↓

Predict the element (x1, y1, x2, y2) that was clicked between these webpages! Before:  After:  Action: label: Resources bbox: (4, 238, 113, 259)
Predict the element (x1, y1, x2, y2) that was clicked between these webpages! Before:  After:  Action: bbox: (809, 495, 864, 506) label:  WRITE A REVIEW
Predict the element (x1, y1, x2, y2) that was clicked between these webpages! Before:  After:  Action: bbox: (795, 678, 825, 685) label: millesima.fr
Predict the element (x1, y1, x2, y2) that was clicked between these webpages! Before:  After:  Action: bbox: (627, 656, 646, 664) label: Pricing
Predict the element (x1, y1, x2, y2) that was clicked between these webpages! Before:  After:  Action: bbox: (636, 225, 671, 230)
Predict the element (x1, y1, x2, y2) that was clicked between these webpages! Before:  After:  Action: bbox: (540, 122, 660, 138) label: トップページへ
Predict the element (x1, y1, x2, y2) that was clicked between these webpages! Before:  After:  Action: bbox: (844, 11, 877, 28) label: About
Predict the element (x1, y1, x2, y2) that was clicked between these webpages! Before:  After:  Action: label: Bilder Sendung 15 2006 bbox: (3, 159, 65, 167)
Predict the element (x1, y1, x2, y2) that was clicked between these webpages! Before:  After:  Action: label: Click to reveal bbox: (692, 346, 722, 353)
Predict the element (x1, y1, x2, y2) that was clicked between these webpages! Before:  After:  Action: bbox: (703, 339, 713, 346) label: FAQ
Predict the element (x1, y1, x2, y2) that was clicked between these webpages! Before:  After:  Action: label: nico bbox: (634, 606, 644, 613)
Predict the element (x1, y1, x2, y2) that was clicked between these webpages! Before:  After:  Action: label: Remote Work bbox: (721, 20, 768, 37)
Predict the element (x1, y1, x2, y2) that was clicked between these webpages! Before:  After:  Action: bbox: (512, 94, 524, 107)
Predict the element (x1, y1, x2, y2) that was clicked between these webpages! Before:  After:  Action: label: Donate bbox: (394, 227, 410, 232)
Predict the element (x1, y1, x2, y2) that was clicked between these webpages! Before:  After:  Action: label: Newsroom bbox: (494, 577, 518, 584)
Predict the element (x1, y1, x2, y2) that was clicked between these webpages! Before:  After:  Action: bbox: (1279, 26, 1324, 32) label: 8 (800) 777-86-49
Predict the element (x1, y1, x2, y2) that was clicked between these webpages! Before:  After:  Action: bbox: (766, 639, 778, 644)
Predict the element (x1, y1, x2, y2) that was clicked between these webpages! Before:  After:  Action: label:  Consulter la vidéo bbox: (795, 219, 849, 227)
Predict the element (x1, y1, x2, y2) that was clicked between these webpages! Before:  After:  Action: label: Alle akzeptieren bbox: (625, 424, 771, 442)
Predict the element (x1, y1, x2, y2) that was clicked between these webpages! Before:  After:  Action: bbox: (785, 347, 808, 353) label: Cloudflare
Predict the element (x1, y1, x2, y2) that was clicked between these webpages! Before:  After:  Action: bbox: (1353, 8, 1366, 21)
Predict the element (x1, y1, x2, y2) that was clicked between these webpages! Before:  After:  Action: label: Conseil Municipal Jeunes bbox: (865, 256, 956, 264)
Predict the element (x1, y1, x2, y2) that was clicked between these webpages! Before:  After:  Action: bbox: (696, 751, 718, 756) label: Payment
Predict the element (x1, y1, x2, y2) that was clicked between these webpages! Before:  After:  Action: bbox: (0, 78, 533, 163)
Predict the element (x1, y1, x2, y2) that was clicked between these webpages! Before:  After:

↑

Reproduce all of the rows above word for word.

> FINISHED TASK
Predict the element (x1, y1, x2, y2) that was clicked between these webpages! Before:  After:  Action: label: Resources bbox: (4, 238, 113, 259)
Predict the element (x1, y1, x2, y2) that was clicked between these webpages! Before:  After:  Action: bbox: (809, 495, 864, 506) label:  WRITE A REVIEW
Predict the element (x1, y1, x2, y2) that was clicked between these webpages! Before:  After:  Action: bbox: (795, 678, 825, 685) label: millesima.fr
Predict the element (x1, y1, x2, y2) that was clicked between these webpages! Before:  After:  Action: bbox: (627, 656, 646, 664) label: Pricing
Predict the element (x1, y1, x2, y2) that was clicked between these webpages! Before:  After:  Action: bbox: (636, 225, 671, 230)
Predict the element (x1, y1, x2, y2) that was clicked between these webpages! Before:  After:  Action: bbox: (540, 122, 660, 138) label: トップページへ
Predict the element (x1, y1, x2, y2) that was clicked between these webpages! Before:  After:  Action: bbox: (844, 11, 877, 28) label: About
Predict the element (x1, y1, x2, y2) that was clicked between these webpages! Before:  After:  Action: label: Bilder Sendung 15 2006 bbox: (3, 159, 65, 167)
Predict the element (x1, y1, x2, y2) that was clicked between these webpages! Before:  After:  Action: label: Click to reveal bbox: (692, 346, 722, 353)
Predict the element (x1, y1, x2, y2) that was clicked between these webpages! Before:  After:  Action: bbox: (703, 339, 713, 346) label: FAQ
Predict the element (x1, y1, x2, y2) that was clicked between these webpages! Before:  After:  Action: label: nico bbox: (634, 606, 644, 613)
Predict the element (x1, y1, x2, y2) that was clicked between these webpages! Before:  After:  Action: label: Remote Work bbox: (721, 20, 768, 37)
Predict the element (x1, y1, x2, y2) that was clicked between these webpages! Before:  After:  Action: bbox: (512, 94, 524, 107)
Predict the element (x1, y1, x2, y2) that was clicked between these webpages! Before:  After:  Action: label: Donate bbox: (394, 227, 410, 232)
Predict the element (x1, y1, x2, y2) that was clicked between these webpages! Before:  After:  Action: label: Newsroom bbox: (494, 577, 518, 584)
Predict the element (x1, y1, x2, y2) that was clicked between these webpages! Before:  After:  Action: bbox: (1279, 26, 1324, 32) label: 8 (800) 777-86-49
Predict the element (x1, y1, x2, y2) that was clicked between these webpages! Before:  After:  Action: bbox: (766, 639, 778, 644)
Predict the element (x1, y1, x2, y2) that was clicked between these webpages! Before:  After:  Action: label:  Consulter la vidéo bbox: (795, 219, 849, 227)
Predict the element (x1, y1, x2, y2) that was clicked between these webpages! Before:  After:  Action: label: Alle akzeptieren bbox: (625, 424, 771, 442)
Predict the element (x1, y1, x2, y2) that was clicked between these webpages! Before:  After:  Action: bbox: (785, 347, 808, 353) label: Cloudflare
Predict the element (x1, y1, x2, y2) that was clicked between these webpages! Before:  After:  Action: bbox: (1353, 8, 1366, 21)
Predict the element (x1, y1, x2, y2) that was clicked between these webpages! Before:  After:  Action: label: Conseil Municipal Jeunes bbox: (865, 256, 956, 264)
Predict the element (x1, y1, x2, y2) that was clicked between these webpages! Before:  After:  Action: bbox: (696, 751, 718, 756) label: Payment
Predict the element (x1, y1, x2, y2) that was clicked between these webpages! Before:  After:  Action: bbox: (0, 78, 533, 163)
Predict the element (x1, y1, x2, y2) that was clicked between these webpages! Before:  After:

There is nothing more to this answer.